Is there anything more comforting and hopeful than experiencing warm and genuine hospitality–that you are truly welcome, cared for, ‘it’s good to see you’, open hands offering what you need? Is there anything more gracious than a generous person who doesn’t want any recognition or anything in return?
Hospitality and generosity are key characteristics of Christian disciples. Jesus’ whole life was about both. He welcomed all. He cared for all. He gave of himself, his gifts, his wisdom, his teaching and eventually even his life.
In the earliest days of monasteries, their key ministries were of hospitality and generosity. Doors were open to travellers, to anyone in need, and it was in the monastery that the first hospitals (see the connection) were seen. The wanderer, the sick, the needy–all were welcomed.
Pretty much every church has “Welcome” on their sign.
But let’s be honest when we say that not everyone has experienced “Welcome” in every church; they have not experienced hospitality. A lot of “welcomes” are conditional. A lot of apparent generosity is so tied up in strings it can strangle.
Hospitality and generosity, like God’s love, are unconditional. They are also intimately connected to the discipleship gift of gratitude. Gratitude reminds us that everything comes from God and belongs to God. If that has seeped into our spiritual bones, hospitality and generosity can follow. If we are not worried about losing something or someone having what we do not or taking what we have, we are free to welcome them, care for them, share with them. If we are freed from believing we only have what we deserve and we have gained it from our own efforts, we are free to be generous without strings and conditions.
Because gifts are for giving.
Hospitality and generosity are not only about stuff and things. There is also the hospitality and generosity of the spirit. When we are afraid, anxious, feeling unworthy, weighed down by all the hard and painful things that life may have laid on us, it is difficult to be generous in spirit to others–to trust them, expect the best, be willing to forgive, to give them the benefit of the doubt. It can be difficult to warmly welcome others into our lives.

Data for review:
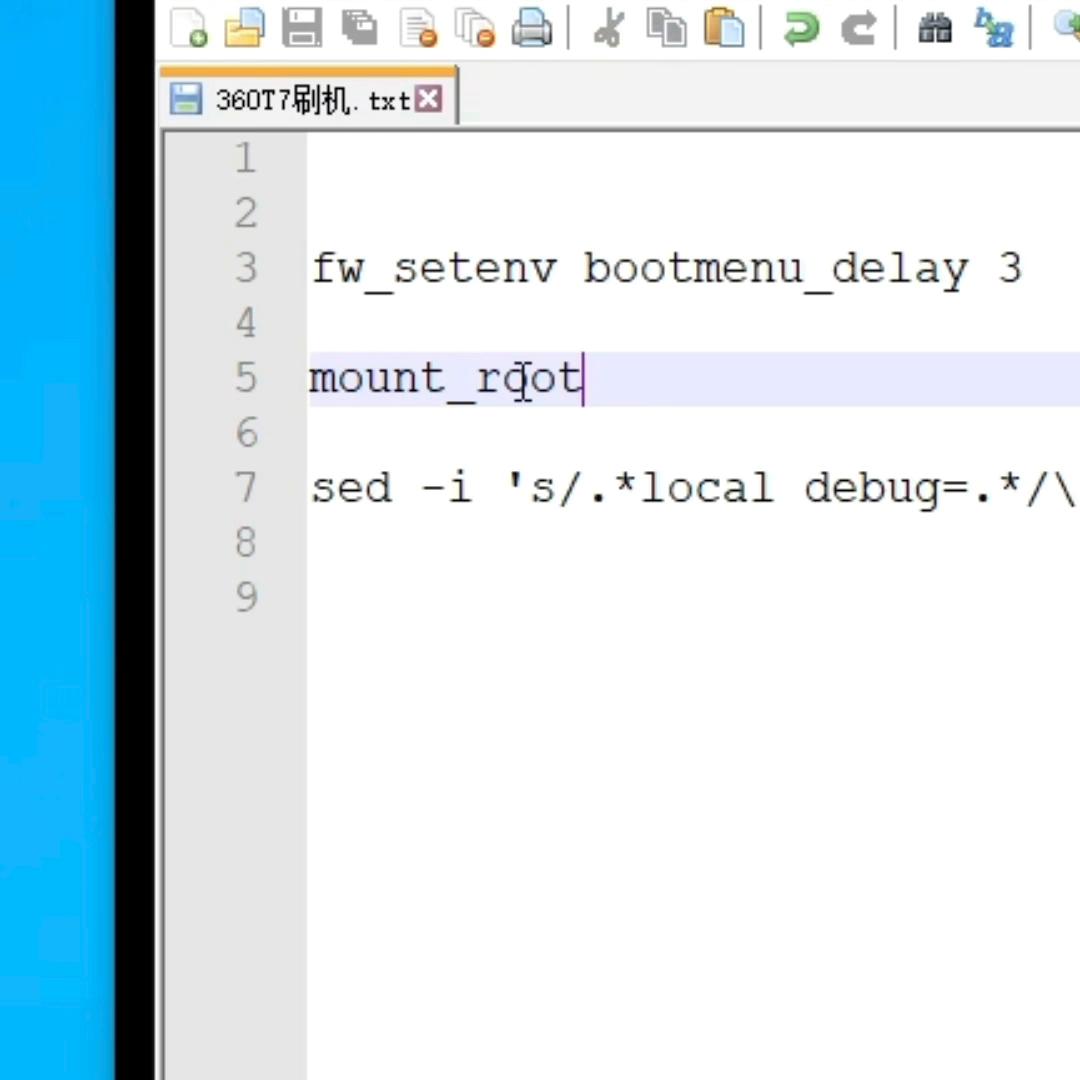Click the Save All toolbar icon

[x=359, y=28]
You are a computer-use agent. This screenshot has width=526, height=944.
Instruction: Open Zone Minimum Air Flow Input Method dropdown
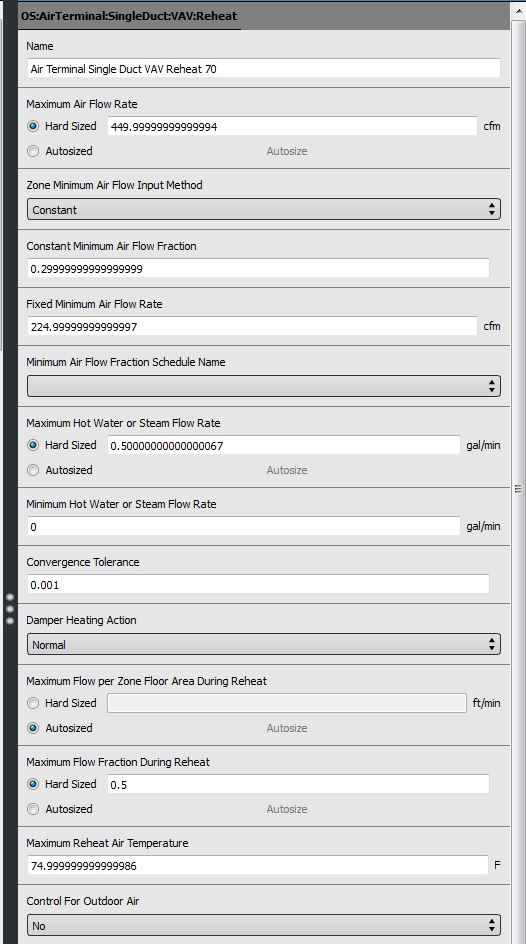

==

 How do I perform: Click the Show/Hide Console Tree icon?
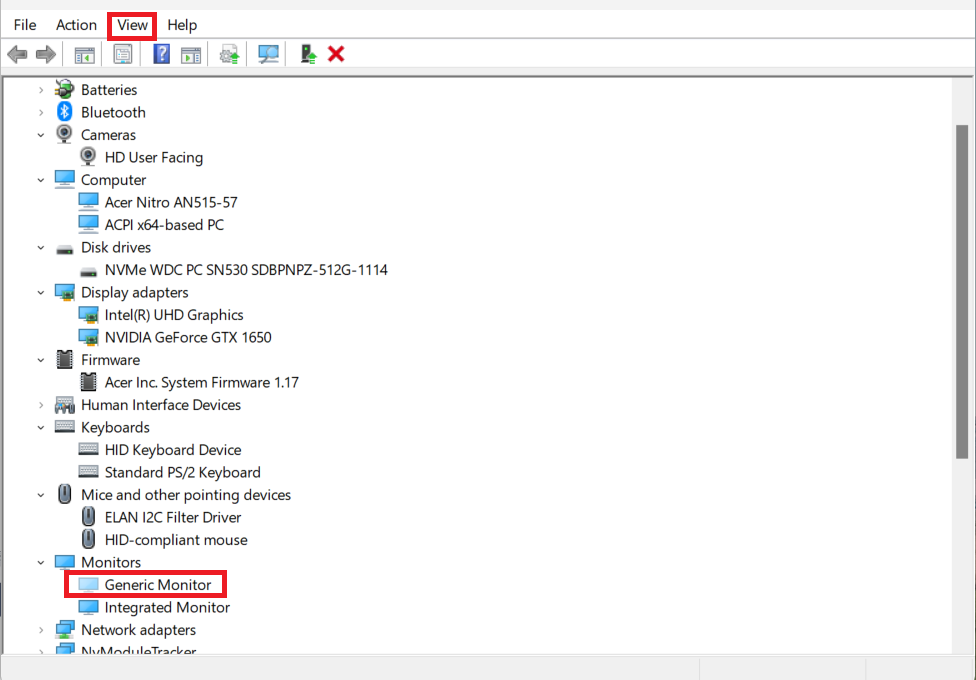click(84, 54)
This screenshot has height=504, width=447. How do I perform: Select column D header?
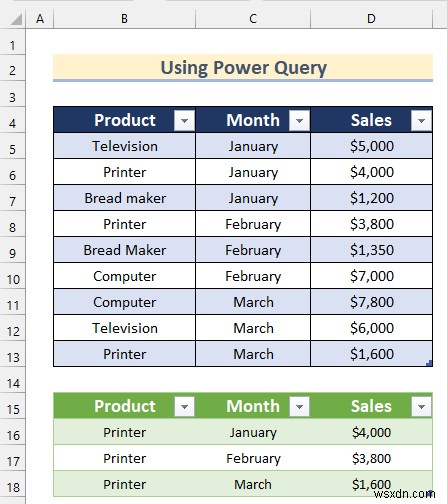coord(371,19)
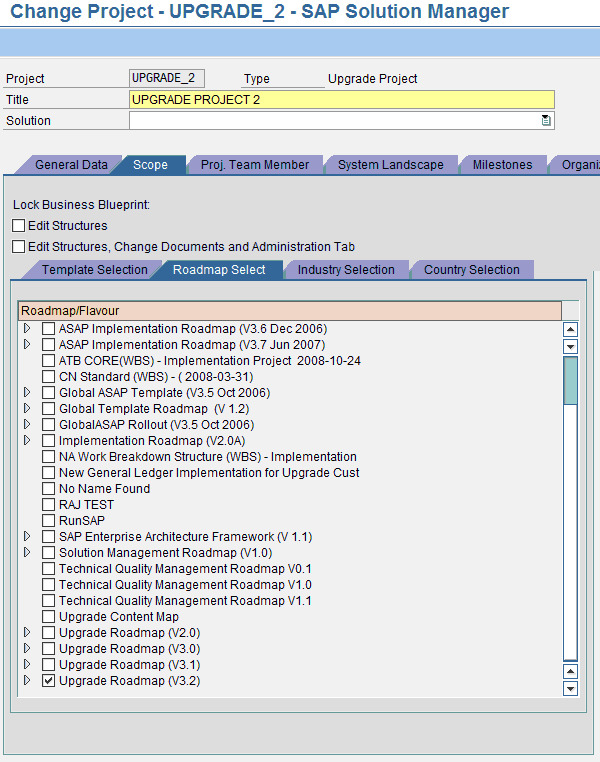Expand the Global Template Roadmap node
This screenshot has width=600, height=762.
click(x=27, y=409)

What the task asks: Quote everything in the passage on hospitality and generosity from "In the earliest" down to "needy–all were welcomed.".

Solution for this problem:
In the earliest days of monasteries, their key ministries were of hospitality and generosity. Doors were open to travellers, to anyone in need, and it was in the monastery that the first hospitals (see the connection) were seen. The wanderer, the sick, the needy–all were welcomed.